A brick exterior for a home, chimney or wall can be beautiful but will require regular maintenance to keep it looking its best. Brick is renowned for its durability, and industry organization The Brick Industry stated brick has a 100-year life span. While it's true that brick can last for generations, that type of staying power is possible only with a bit of extra effort. Now that winter is finally fading, inspect your home's brickwork for any flaws and correct them before they become a more lasting issue. Here are tips on how best to maintain your home's brick elements:
Start with a visual inspection
A thorough visual inspection, like one administered during a home inspection, is the first step toward comprehensive brick maintenance. You will want to examine the brick surfaces around your home carefully and look for any gaps or other surface damage. Clearly, cracks in the bricks themselves are an issue, but they generally do not form unless the issue is severe. What you want to be most aware of is efflorescence. This is a white powder that forms on the surface of bricks. It can sometimes resemble whiskers.

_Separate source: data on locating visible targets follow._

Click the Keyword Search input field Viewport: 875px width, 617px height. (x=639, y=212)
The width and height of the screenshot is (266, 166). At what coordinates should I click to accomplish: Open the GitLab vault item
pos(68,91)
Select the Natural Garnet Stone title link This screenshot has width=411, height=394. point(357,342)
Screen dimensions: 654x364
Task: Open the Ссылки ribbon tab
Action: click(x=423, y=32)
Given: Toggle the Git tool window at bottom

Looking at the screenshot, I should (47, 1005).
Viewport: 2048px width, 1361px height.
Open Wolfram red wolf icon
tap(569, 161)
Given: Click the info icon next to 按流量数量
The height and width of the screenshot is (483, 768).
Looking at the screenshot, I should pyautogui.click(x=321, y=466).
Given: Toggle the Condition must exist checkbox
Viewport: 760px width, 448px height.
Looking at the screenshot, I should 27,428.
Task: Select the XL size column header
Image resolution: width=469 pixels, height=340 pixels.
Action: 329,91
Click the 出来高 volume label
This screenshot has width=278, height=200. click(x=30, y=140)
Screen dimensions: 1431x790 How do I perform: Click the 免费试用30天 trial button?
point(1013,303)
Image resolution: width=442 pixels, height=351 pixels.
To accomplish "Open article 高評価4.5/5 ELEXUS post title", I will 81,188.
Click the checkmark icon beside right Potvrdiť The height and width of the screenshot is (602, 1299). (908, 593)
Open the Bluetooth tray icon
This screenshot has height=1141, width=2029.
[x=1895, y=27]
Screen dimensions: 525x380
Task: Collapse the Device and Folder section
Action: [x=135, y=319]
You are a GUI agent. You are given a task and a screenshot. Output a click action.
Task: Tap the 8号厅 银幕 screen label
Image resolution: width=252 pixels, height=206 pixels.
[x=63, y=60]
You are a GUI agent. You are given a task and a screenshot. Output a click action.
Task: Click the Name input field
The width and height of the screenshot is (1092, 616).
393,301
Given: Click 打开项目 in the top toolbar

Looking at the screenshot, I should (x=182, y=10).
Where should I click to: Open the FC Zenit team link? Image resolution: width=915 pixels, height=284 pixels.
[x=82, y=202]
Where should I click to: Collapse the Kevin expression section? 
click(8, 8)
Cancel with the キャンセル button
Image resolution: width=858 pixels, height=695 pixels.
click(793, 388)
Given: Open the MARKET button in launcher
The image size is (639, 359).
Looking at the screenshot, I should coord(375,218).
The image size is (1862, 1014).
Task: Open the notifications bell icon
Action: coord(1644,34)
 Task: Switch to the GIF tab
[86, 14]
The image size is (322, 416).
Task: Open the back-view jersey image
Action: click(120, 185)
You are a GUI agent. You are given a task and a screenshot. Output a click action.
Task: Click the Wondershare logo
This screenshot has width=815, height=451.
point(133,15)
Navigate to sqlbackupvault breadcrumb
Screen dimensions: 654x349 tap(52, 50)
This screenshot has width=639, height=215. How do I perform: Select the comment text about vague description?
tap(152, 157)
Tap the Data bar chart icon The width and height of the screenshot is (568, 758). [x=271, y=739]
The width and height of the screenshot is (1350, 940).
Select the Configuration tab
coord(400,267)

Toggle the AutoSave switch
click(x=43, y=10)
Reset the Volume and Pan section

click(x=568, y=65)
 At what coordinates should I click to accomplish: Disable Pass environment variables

The efflorescent deposits are actually made of salt. They occur when salt dissolves into water that seeps into the bricks themselves. When this water eventually evaporates, the salt remains behind as a white dust. Efflorescence can ruin the appearance of a brick surface and indicates that the bricks are porous and allow some water to pass through. If bricks are holding water during a freeze, the water will expand inside the bricks, which can cause serious damage. If you see widespread efflorescence, contact a professional immediately.
Check the mortar
While you inspect the bricks, take time to check the mortar that sits between the individual bricks. This material is less durable than the bricks and more susceptible to the stresses imposed by the repeated freezes and thaws that take place throughout the year. Because mortar stabilizes the bricks in the wall, issues with this part of the surface can have major implications. It's possible for bricks to become unseated, which introduces the risk that they will fall out of place. Mortar can be repaired, but severe damage may require a bricklayer to replace an entire section of brick. Catch mortar issues early to keep the structure intact.
Look for leaks
If your home has brick walls, the exterior brick surface is the most important place to inspect, but you also want to check for signs of a leak inside the house. Sometimes, hairline cracks in the bricks or mortar allow small amounts of water to enter a home's walls. Even a tiny bit of water can lead to mold and structural issues, so take note of any leak warning signs.
Get rid of plants
Many people enjoy the appearance of an ivy-covered brick wall, and climbing plants can safely integrate into your brick surfaces. If you see other plants growing out of the bricks or mortar, however, get them removed immediately. Climbing plants do not push roots into the brick surface, but many other types of plant will worm their way into every nook and cranny. Over time, these roots will expand and slowly pry the mortar apart from the surrounding bricks.
This issue gets much worse if you leave it untreated because the holes created by plant roots offer a great entry point for water. Even a small amount of water inside a brick wall during a freeze will create lasting damage, so be proactive about pulling out plants.